### DATASET ENTRIES:

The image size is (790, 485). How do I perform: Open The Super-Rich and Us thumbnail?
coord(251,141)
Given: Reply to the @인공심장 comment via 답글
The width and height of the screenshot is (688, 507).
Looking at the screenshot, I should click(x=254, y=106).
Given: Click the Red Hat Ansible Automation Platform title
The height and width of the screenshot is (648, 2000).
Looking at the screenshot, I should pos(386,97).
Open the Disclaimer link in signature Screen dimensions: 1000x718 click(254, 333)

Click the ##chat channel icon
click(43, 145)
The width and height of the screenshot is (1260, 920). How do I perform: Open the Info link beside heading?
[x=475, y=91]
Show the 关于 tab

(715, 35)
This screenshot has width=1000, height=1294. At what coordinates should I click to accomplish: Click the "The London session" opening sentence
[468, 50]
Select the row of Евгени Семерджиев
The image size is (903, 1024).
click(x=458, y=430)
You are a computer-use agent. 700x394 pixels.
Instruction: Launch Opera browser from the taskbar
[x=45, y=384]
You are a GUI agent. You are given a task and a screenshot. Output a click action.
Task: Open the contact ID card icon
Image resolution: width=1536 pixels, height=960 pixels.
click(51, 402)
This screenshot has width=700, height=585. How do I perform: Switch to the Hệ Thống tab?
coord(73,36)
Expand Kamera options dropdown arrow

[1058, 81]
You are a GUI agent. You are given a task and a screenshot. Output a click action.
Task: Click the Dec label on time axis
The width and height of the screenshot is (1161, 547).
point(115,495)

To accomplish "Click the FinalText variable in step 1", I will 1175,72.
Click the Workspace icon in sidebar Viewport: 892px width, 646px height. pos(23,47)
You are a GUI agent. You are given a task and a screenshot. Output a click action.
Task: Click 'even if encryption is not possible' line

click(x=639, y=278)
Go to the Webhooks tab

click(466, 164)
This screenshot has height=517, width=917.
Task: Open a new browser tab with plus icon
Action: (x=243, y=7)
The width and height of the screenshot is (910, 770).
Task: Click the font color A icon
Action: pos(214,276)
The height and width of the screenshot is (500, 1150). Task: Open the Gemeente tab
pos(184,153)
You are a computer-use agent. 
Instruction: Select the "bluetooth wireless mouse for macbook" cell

### EXERCISE INSTRUCTIONS:
Your answer must consist solely of the lines from the one containing "This screenshot has width=700, height=585." through the last line of the entries, reproduced exactly.

### YOUR SOLUTION:
This screenshot has width=700, height=585. How do I perform: Switch to the Hệ Thống tab?
coord(73,36)
Expand Kamera options dropdown arrow

[1058, 81]
You are a GUI agent. You are given a task and a screenshot. Output a click action.
Task: Click the Dec label on time axis
The width and height of the screenshot is (1161, 547).
point(115,495)

To accomplish "Click the FinalText variable in step 1", I will 1175,72.
Click the Workspace icon in sidebar Viewport: 892px width, 646px height. pos(23,47)
You are a GUI agent. You are given a task and a screenshot. Output a click action.
Task: Click 'even if encryption is not possible' line

click(x=639, y=278)
Go to the Webhooks tab

click(466, 164)
This screenshot has height=517, width=917.
Task: Open a new browser tab with plus icon
Action: (x=243, y=7)
The width and height of the screenshot is (910, 770).
Task: Click the font color A icon
Action: pos(214,276)
The height and width of the screenshot is (500, 1150). Task: Open the Gemeente tab
pos(184,153)
You are a computer-use agent. 
Instruction: Select the "bluetooth wireless mouse for macbook" cell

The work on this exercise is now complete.